* [The problem]
Please rewrite the part of the records that opens with the line containing "Find the location of a particular element." and closes with the line containing "(232, 554).", swapping "particular" for "specific" and keeping everything else the same.

* [Data supplied]
- - - -

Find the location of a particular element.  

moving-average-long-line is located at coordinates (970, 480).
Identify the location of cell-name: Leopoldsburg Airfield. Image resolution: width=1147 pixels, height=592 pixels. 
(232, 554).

- - - -

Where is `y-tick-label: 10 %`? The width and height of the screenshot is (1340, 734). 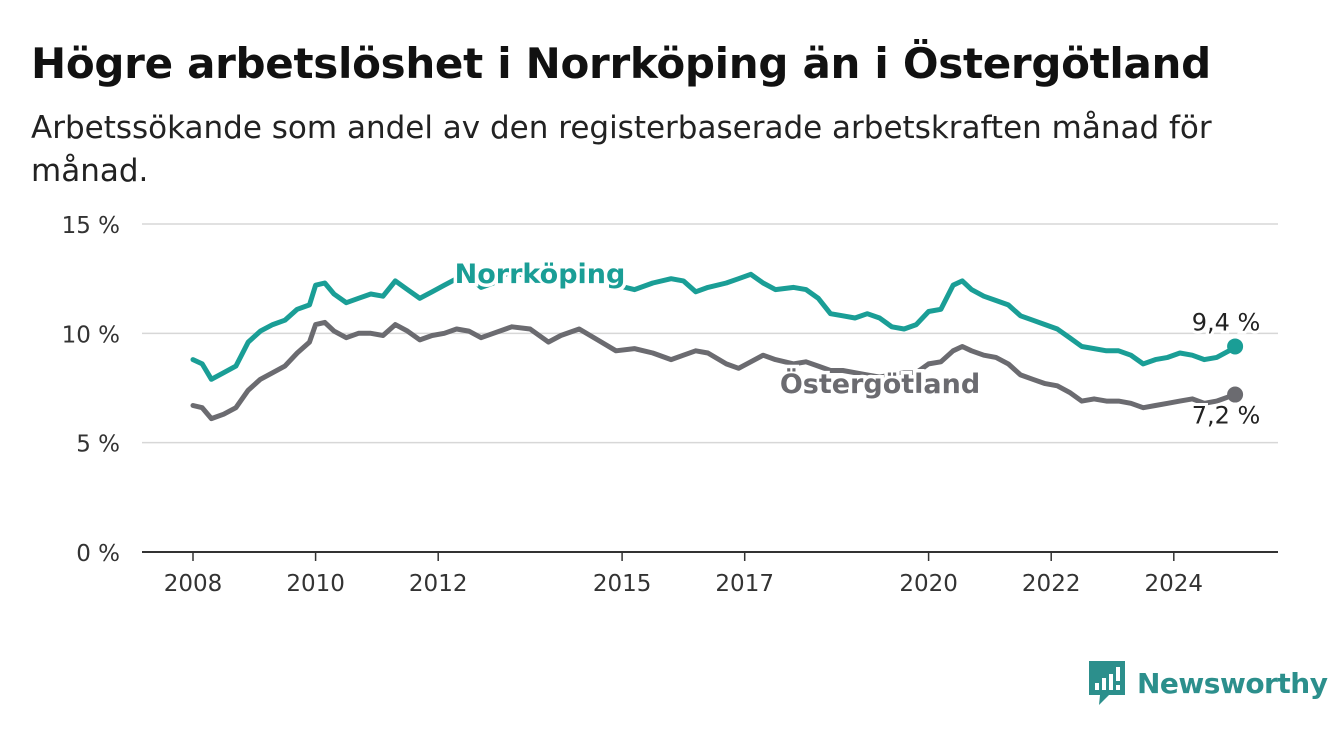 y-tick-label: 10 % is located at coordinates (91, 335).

- - - -

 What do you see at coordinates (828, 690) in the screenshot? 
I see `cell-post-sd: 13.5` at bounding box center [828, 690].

- - - -

* [The completed task]
Find the location of a specific element.  

moving-average-long-line is located at coordinates (970, 480).
Identify the location of cell-name: Leopoldsburg Airfield. Image resolution: width=1147 pixels, height=592 pixels. 
(232, 554).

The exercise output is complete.